Parece perseguirse que
todos estemos trabajando contentos, optimizando tiempos, para satisfacción de
un “cliente” que, injusto tantas veces, estará poco satisfecho a la luz de lo
que acontece en el sistema sanitario real, sea público o privado. De momento,
no se oferta la elección de emoticonos a pulsar ni se hacen llamadas preguntando si uno
está sumamente satisfecho o no, pero todo se andará.
Tal perspectiva va de la
mano de una sub-especialización por la que la visión de muchos médicos es
parcelada a un campo muy restringido del cuerpo, siendo auxiliada por robots,
en una analogía cada vez mayor con la producción en cadena de los coches. Esa
mirada miope facilita un falso respeto entre los distintos especialistas, bajo
cuyo prisma un médico deja propiamente de serlo a veces para convertirse en un
técnico que aplica un protocolo, un algoritmo o una terapia a un trozo de
cuerpo; a la mente ya le llegará su turno, cuando triunfe de una vez la
reducción biológica añorada por tantos.
Y así, la medicina
industrial pasa a ver cuerpos y mentes como Toyota ve coches.
Las consecuencias
negativas son obvias, desde el olvido de la singularidad del acto
clínico a la ausencia en muchos casos de una visión generalista del paciente,
siempre necesaria, aunque su problema inmediato se centre en su hígado o su
piel.
El
neo-mecanicismo ha resurgido con un vigor inusitado. Es cierto que, en muchas
situaciones, cabe la contemplación mecánica del cuerpo y, en este sentido, son
indudablemente valiosos todos los grandes avances que se están produciendo en
el ámbito quirúrgico o en áreas de recuperación funcional, como las que tienen
que ver con la traducción de señales corticales a sistemas robóticos. No cabe
duda de que un corazón puede contemplarse perfectamente como una máquina
biológica, pero no así a su portador, que es algo más.

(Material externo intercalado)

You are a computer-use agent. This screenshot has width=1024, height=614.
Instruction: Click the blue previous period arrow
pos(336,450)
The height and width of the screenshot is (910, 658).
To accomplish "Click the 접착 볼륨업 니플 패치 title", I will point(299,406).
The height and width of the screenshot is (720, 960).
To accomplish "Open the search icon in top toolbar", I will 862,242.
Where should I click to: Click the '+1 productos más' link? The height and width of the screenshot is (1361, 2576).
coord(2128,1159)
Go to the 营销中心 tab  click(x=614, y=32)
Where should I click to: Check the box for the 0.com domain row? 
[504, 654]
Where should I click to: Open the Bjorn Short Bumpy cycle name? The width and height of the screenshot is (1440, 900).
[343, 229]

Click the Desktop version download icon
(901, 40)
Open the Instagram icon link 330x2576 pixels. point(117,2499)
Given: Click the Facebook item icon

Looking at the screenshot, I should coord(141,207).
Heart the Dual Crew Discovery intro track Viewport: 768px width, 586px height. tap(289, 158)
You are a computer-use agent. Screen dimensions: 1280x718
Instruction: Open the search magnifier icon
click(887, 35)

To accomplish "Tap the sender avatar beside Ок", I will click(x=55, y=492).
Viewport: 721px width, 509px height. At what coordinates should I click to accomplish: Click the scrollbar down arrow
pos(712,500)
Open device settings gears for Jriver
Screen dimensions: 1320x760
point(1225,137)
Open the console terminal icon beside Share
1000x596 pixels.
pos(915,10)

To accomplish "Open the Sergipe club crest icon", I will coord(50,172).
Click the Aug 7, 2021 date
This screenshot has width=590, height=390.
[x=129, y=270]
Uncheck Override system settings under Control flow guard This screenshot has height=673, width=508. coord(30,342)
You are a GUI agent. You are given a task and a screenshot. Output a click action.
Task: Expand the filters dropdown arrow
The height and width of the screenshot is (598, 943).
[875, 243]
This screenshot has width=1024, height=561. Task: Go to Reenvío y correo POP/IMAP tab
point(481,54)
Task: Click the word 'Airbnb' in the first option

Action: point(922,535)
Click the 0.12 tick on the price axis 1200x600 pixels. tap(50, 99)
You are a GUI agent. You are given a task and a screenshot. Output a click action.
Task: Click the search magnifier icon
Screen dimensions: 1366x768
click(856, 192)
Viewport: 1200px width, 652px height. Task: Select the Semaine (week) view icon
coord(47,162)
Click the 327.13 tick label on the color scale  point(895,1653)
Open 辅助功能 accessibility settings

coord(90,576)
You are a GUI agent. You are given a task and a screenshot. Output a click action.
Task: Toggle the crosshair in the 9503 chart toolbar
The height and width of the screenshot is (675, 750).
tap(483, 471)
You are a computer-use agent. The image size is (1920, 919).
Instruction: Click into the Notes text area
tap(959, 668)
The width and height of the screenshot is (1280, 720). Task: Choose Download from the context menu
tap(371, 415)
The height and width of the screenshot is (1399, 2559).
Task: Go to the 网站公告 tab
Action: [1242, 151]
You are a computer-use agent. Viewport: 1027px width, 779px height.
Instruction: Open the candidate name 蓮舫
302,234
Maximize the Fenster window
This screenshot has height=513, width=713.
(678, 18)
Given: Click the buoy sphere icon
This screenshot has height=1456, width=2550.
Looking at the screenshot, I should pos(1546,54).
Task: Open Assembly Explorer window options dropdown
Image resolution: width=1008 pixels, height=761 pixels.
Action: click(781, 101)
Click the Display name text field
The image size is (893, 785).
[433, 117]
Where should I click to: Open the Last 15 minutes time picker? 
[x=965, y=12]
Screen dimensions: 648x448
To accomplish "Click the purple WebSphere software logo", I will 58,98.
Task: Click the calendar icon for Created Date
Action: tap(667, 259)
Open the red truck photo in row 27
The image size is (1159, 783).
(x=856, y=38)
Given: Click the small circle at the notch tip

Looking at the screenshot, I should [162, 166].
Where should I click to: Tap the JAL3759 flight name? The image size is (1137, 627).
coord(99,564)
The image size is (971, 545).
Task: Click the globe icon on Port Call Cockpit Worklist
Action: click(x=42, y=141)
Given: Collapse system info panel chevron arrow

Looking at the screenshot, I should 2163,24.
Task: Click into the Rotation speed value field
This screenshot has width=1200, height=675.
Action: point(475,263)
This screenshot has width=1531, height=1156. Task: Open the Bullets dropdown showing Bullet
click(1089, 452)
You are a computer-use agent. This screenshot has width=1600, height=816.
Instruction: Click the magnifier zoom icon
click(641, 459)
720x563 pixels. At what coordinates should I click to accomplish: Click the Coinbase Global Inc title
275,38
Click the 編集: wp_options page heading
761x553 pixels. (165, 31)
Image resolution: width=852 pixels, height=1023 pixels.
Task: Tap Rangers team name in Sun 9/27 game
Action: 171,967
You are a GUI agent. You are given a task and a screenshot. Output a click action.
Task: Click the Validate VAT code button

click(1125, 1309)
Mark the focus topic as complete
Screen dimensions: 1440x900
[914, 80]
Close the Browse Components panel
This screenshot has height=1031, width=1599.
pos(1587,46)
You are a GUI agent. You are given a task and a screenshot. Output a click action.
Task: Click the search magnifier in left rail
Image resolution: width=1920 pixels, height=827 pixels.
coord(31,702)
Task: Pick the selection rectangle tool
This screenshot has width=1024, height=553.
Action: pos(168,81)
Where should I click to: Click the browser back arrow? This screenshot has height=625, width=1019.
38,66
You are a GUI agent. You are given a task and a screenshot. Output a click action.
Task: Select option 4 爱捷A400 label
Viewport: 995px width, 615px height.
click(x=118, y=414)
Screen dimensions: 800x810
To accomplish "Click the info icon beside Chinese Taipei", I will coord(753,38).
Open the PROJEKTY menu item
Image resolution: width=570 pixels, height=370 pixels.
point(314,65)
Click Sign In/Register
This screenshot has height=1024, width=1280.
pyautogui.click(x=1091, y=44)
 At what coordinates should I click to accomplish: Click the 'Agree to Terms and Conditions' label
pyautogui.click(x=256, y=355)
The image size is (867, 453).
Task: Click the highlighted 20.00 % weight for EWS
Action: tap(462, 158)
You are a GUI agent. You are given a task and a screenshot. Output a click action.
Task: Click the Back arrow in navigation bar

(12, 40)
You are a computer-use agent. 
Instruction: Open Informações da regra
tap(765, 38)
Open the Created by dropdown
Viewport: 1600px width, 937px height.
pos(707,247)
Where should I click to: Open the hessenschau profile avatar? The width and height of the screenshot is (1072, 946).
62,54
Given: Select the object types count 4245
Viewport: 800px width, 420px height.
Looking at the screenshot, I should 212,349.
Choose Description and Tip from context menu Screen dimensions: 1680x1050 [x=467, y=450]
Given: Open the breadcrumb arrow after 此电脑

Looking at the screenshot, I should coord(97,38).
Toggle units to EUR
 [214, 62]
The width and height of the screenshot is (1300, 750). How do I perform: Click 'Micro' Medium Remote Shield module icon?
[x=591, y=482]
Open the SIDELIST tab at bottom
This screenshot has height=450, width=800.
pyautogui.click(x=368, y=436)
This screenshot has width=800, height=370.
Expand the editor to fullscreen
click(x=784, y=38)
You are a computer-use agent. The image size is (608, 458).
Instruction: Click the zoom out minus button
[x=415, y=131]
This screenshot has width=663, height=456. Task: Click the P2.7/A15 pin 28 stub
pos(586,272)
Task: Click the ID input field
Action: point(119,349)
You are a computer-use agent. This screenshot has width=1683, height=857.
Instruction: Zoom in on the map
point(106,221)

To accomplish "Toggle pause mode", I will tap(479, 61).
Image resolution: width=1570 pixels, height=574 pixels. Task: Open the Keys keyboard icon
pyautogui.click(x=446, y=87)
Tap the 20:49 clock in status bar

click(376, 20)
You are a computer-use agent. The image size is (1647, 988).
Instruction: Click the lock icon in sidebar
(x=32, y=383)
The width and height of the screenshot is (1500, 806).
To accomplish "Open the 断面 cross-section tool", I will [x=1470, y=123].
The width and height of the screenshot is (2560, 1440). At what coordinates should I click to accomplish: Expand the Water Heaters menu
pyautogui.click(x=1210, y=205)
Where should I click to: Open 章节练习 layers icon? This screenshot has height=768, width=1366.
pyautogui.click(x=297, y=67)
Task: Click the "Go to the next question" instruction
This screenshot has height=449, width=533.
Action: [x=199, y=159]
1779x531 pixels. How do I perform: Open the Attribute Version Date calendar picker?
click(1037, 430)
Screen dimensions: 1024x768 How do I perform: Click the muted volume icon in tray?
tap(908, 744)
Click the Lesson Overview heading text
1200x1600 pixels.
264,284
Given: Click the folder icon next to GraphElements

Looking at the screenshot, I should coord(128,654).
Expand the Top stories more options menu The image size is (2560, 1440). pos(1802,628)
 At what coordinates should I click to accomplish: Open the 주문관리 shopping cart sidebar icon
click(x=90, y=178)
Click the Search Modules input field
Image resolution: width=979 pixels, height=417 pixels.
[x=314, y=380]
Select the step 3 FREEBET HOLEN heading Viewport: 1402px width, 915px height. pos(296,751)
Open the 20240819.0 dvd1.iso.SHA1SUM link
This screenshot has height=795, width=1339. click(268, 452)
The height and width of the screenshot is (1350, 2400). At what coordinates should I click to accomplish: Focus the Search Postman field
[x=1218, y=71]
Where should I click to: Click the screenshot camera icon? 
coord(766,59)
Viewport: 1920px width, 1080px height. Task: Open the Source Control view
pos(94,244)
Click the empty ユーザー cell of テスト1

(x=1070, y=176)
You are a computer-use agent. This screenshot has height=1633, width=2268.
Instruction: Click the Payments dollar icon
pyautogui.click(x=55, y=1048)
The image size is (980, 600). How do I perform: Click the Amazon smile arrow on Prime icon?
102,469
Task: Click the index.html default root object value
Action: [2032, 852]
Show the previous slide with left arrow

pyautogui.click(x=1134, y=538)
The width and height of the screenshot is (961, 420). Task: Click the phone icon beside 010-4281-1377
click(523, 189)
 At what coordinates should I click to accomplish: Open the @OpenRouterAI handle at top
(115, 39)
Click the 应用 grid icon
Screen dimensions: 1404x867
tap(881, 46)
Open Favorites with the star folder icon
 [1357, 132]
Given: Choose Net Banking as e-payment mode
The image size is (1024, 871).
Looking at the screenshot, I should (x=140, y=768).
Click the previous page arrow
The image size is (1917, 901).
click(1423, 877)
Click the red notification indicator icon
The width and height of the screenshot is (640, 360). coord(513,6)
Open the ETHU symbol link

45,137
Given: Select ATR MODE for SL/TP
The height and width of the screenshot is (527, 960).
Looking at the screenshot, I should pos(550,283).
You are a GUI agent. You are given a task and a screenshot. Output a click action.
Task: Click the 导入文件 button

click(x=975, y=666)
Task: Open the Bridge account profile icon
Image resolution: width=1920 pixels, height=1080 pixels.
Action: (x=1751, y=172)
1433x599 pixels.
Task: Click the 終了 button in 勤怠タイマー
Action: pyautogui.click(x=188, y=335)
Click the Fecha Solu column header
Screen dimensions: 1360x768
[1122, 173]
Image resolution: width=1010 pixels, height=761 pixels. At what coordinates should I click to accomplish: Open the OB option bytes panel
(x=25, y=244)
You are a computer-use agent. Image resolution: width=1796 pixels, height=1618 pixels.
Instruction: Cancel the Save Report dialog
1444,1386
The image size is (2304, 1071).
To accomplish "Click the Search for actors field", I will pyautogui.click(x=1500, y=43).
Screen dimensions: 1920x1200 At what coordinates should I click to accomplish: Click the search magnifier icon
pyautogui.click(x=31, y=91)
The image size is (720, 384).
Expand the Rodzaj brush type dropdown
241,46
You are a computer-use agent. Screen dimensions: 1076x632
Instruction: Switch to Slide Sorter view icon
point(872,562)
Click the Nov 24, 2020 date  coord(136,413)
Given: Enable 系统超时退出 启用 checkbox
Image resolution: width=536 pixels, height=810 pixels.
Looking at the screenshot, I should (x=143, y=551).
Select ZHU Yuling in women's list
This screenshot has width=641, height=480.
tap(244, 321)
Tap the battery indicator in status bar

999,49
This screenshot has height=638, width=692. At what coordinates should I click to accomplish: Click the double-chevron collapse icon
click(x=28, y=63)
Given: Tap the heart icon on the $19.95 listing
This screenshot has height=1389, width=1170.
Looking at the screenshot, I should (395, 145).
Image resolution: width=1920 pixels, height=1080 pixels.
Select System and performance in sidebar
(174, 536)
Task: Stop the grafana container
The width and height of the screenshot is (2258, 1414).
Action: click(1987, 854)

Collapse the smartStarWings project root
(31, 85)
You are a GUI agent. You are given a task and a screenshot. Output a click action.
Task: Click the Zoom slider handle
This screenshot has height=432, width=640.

El contraste con la realidad no
puede ser mayor. Es esa ausencia de perspectiva generalista, agravada por el
descalabro que sufre la atención primaria por falta de médicos y tiempos, la
que facilita la poli-medicación a enfermos mayores o crónicos, los retrasos
diagnósticos por peregrinaciones inter-consulta y la cruda ignorancia de la
interacción entre lo médico y lo social. ¿Qué hacemos con una persona que ha quedado sola, pobre y mayor y se deprime? ¿Le aumentamos la serotonina en sus sinapsis? ¿Es esa una solución? ¿Es lo que le ocurre una enfermedad?
Si la Medicina toma como referencia
en su visión la excelencia de una fábrica de coches, mal vamos como médicos y
como pacientes, por más que el avance tecno-científico permita cada vez más
posibilidades diagnósticas y terapéuticas. No todo el mundo se compra un coche,
pero todo el mundo acaba siendo directa e indirectamente afectado por la
enfermedad y la muerte. Cualquier comparación de la práctica clínica con lo que
se haga en la mejor de las fábricas es sencillamente una solemne estupidez.